China Tower Corp Ltd (SEHK:788) currently has an effective monopoly on cellular tower operations in the world's second-largest economy, and many analysts believe it will be one of the chief beneficiaries of China's 5G rollout. To offer 5G services, China's leading telcos will need to build out 5G infrastructure and the associated towers and that won't come cheap. According to some estimates, the telcos could spend as much as RMB2.8 trillion (US$411 billion) from 2020 to 2030 on 5G mobile network infrastructure.

Once those towers are built, China Tower will operate many of them. According to Citi Research, the company charges a near-10% markup over its costs, giving it ample cash flow for any dividend payouts. Although it is only listed in December 2018, the stock is regularly touted as a solid dividend growth company due to the expected 5G cash flows it's expected to generate.

2. China Mobile

Chinese telcos are also expected to benefit from 5G. According to some estimates, China Mobile Ltd (OTC:CHLK.F), China Unicom, and China Telecom are expected to generate a cumulative RMB 7.9 trillion yuan in related 5G sales from 2020-2030. Of that total, China Mobile will likely benefit the most, simply because it currently has the most customers.
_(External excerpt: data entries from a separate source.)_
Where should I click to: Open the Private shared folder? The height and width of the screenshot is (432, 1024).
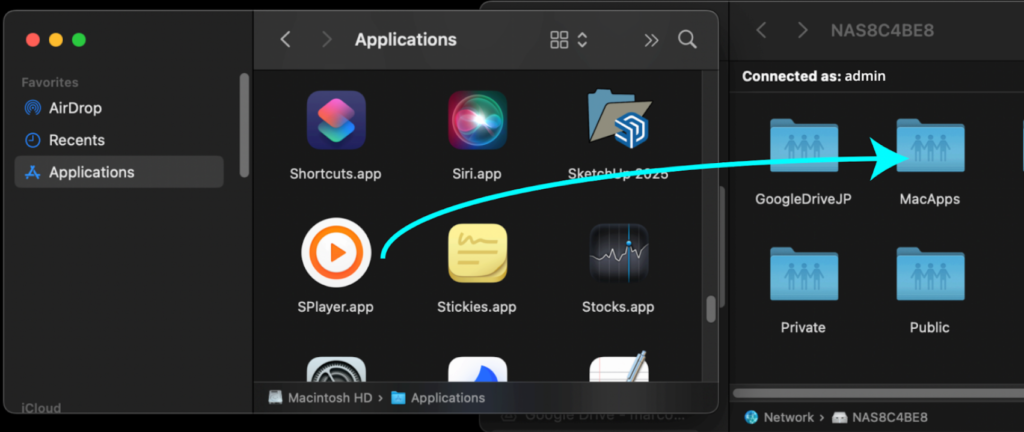click(x=803, y=274)
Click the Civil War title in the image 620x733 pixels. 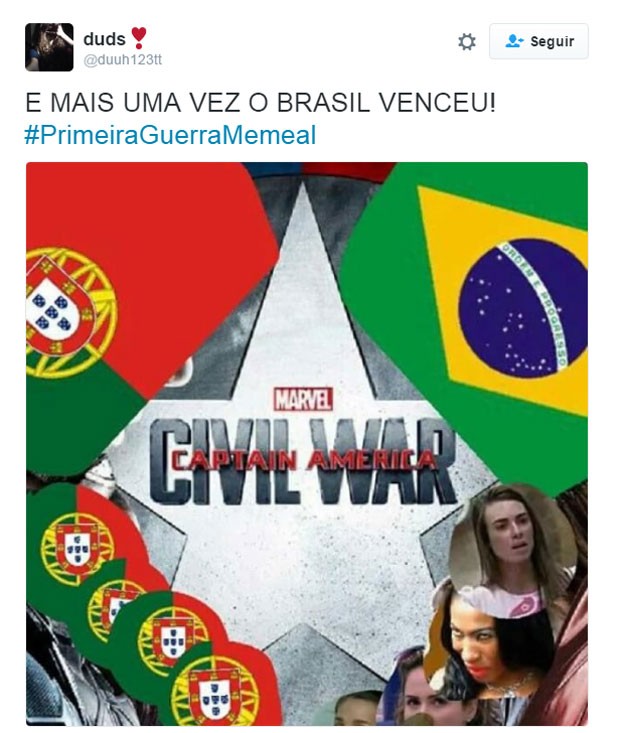pyautogui.click(x=303, y=462)
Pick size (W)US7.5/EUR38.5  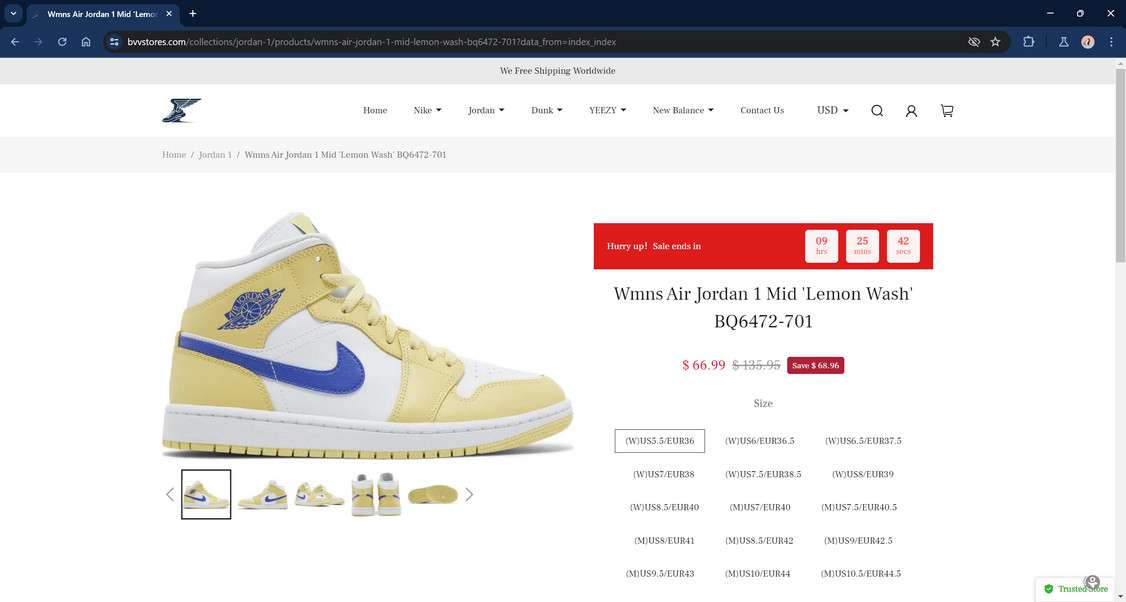click(763, 474)
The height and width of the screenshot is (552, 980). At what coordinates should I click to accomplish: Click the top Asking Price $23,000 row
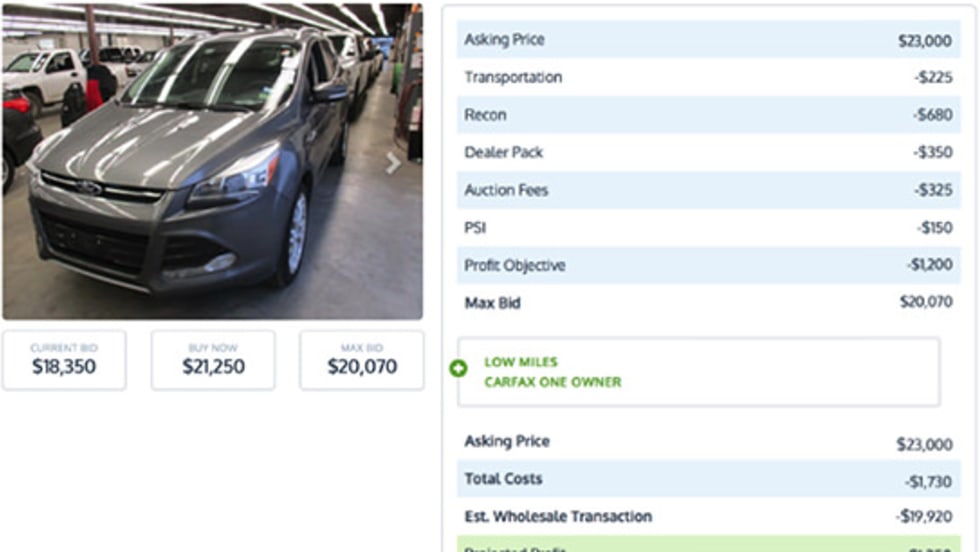point(708,40)
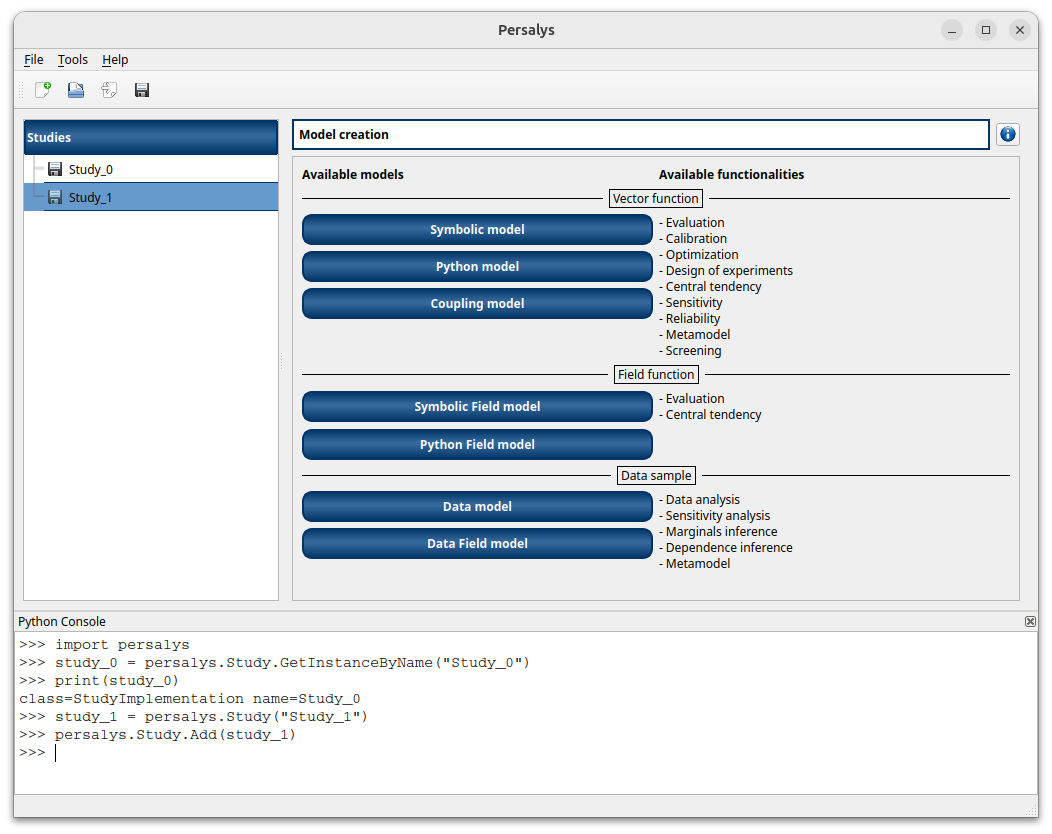The width and height of the screenshot is (1052, 834).
Task: Create a Data model
Action: pyautogui.click(x=477, y=506)
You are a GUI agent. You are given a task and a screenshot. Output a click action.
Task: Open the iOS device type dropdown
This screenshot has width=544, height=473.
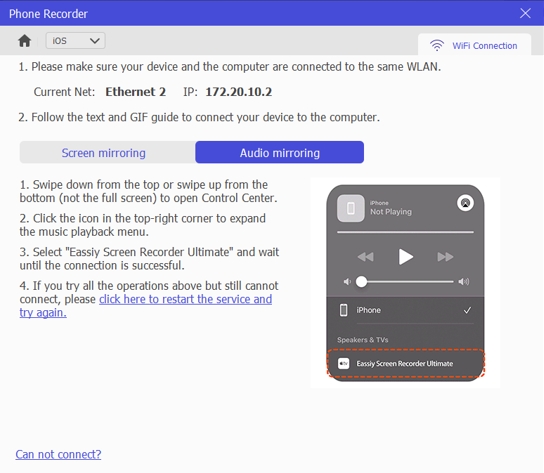[75, 41]
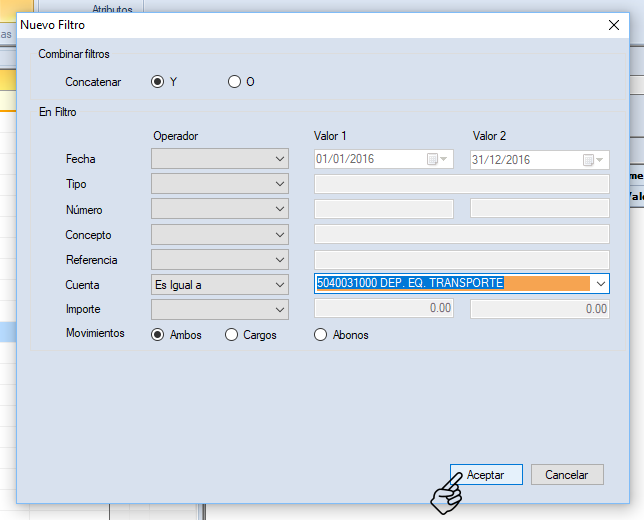
Task: Click the Cancelar button
Action: click(x=567, y=475)
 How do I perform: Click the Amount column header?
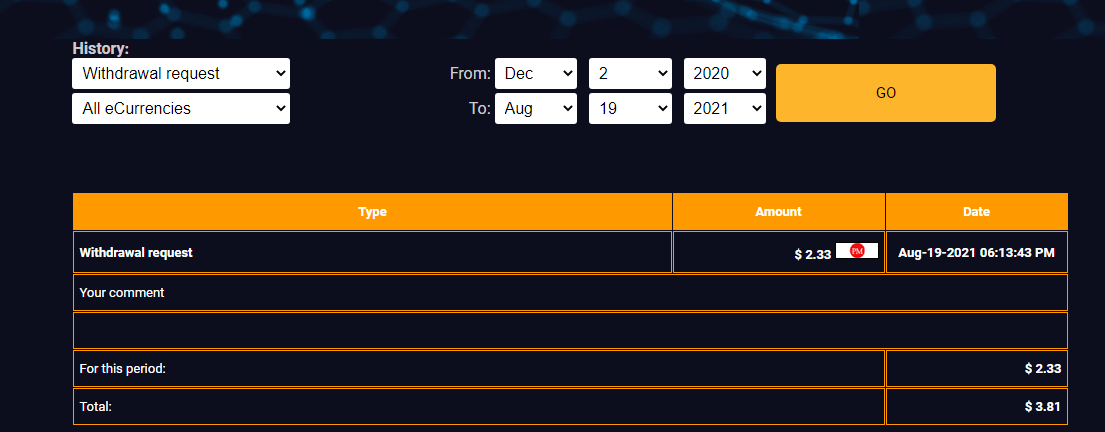(x=779, y=211)
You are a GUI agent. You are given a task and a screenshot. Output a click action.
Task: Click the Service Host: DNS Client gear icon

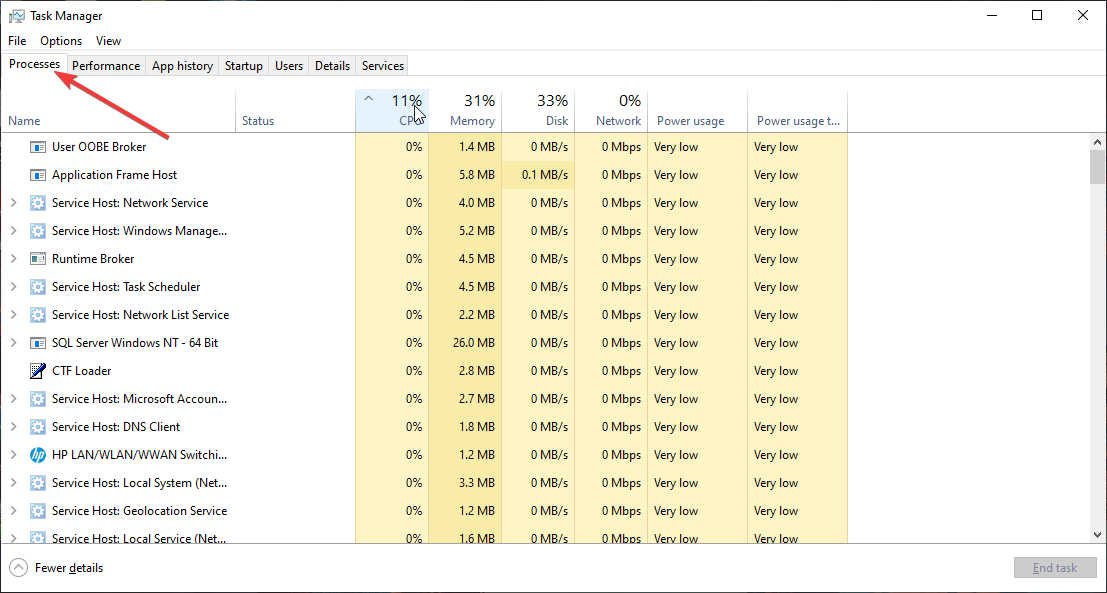point(38,427)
As of the end of 2018, China Mobile had 925 million mobile customers, while China Unicom had 315 million, and China Telecom was not far behind at 303 million mobile customers. China Mobile has increased its normal dividend since 2015, raising the payment from HK$2.72 per share in 2015 to HK$3.22 in 2018. It currently boasts a dividend yield of around 4.5%.

Given how 5G is expected to increase revenue due to increasing data usage, the telco will likely be able to continue to increase its dividend as long as it maintains its mobile customer base and management executes on its growth plans.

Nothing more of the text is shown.